The issue simply boils down to the fact that they do not want our message on campus, period. It is worth pointing out that even in Russia, where human freedoms are still beginning to make their way back into everyday life, [pro-lifers] experienced no problems in erecting the same display that the University of Calgary has found so unacceptable.
We are not radicals or extremists, unless trying to promote dialogue on an important, controversial issue can be misconstrued as such. We are simply students who want to express our beliefs that human life has dignity from the very first moments of fertilization. Never in our history have we been violent, demeaning, or rude. Rather, we have always tried to use our convictions as students in a marketplace of ideas to promote the philosophical and scientific position that the unborn are worthy of life.
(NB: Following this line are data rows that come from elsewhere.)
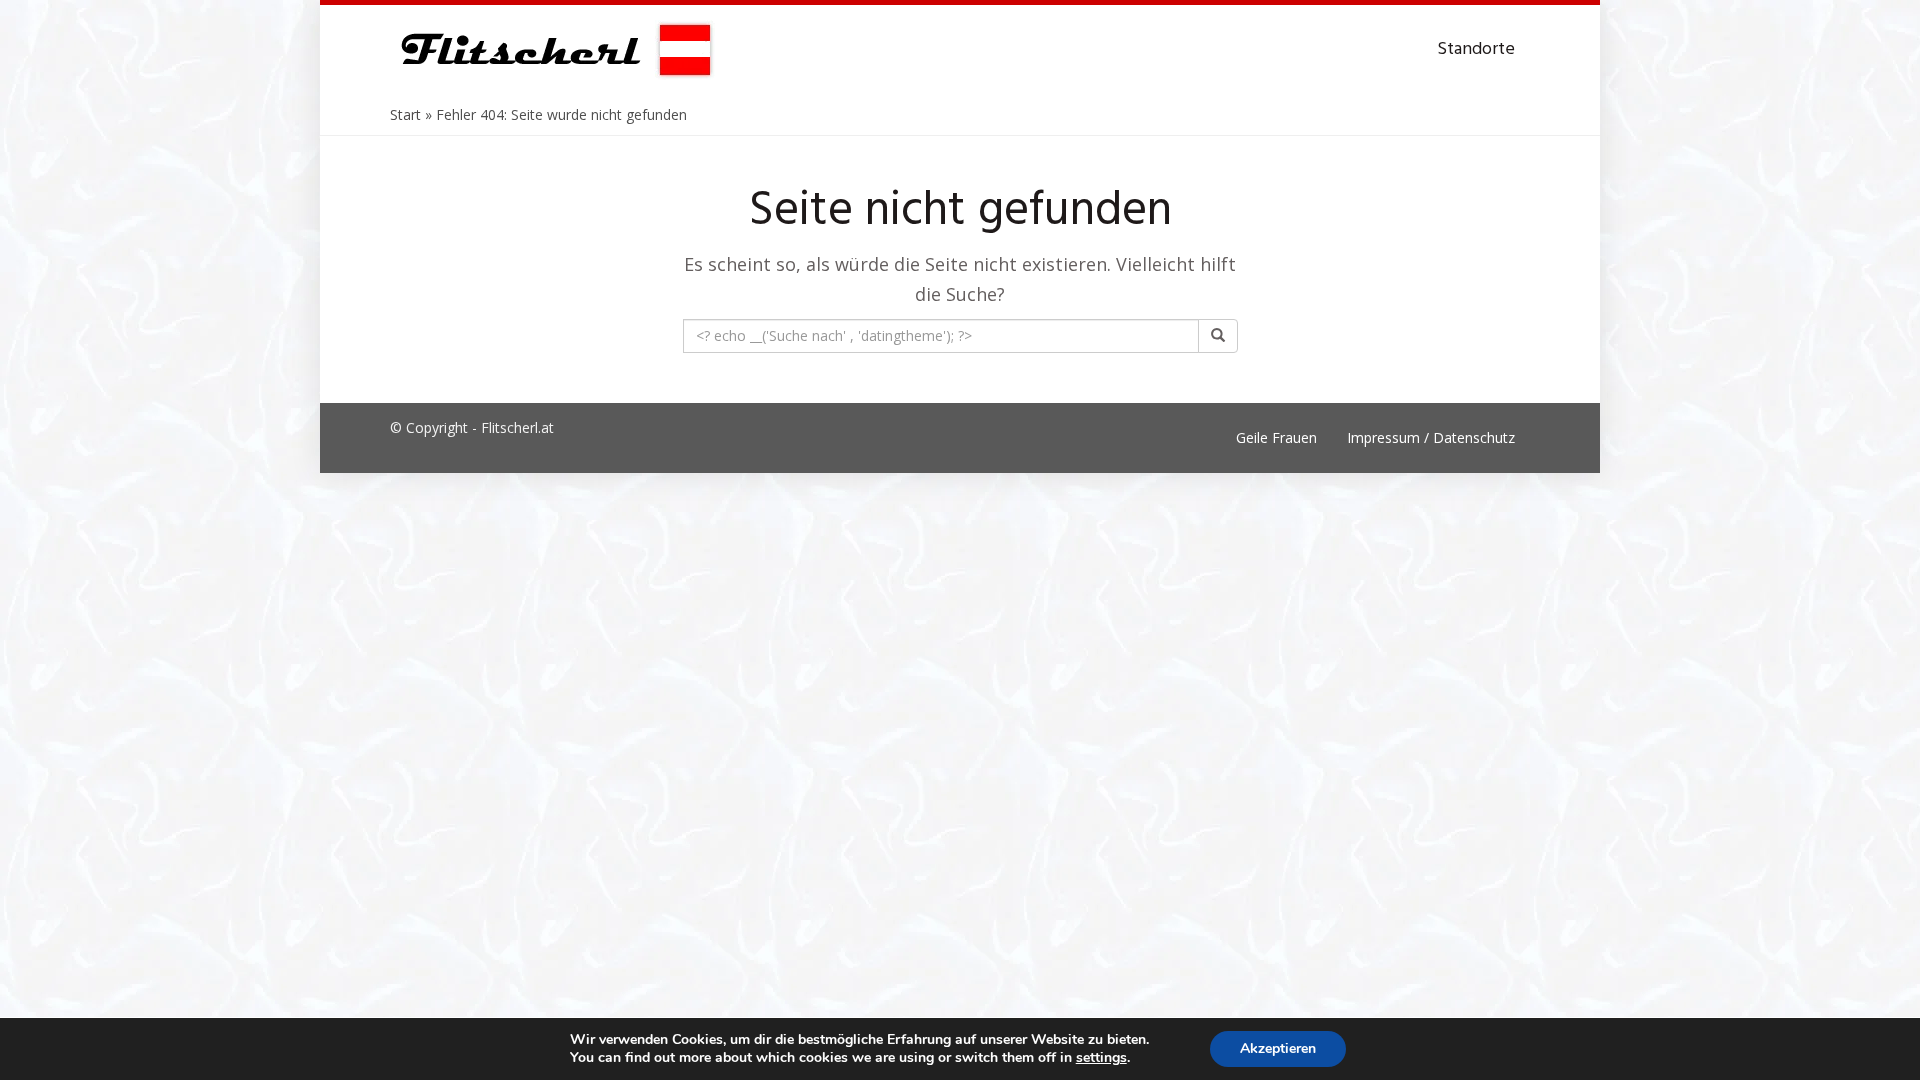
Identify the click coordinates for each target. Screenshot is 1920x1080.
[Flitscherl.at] (552, 50)
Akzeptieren (1278, 1048)
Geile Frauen (1276, 437)
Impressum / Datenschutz (1431, 437)
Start (405, 114)
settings (1101, 1058)
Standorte (1476, 49)
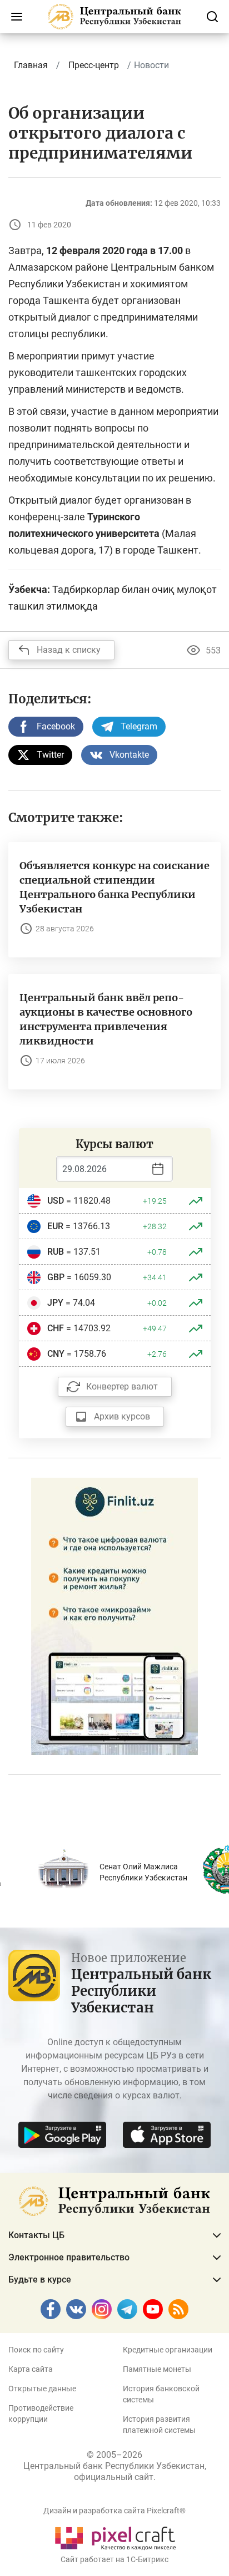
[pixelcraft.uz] (114, 2536)
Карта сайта (30, 2369)
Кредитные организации (167, 2349)
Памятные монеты (157, 2369)
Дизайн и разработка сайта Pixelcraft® (114, 2510)
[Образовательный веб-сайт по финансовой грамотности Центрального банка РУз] (114, 1615)
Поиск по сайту (36, 2349)
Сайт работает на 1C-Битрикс (114, 2559)
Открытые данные (42, 2388)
We do not know how the university will react to our actions today. We hope that we will be allowed to display our exhibition as we have done for the last several years and that the University will recognize our right to be there, regardless of whether they like our message or not. We are not seeking trouble. We are seeking to be a voice for those who have none; yet, even our voices are being stifled by those who do not believe, in the words of Voltaire, though ‘I disagree with what you say…I will fight to the death for your right to say it.’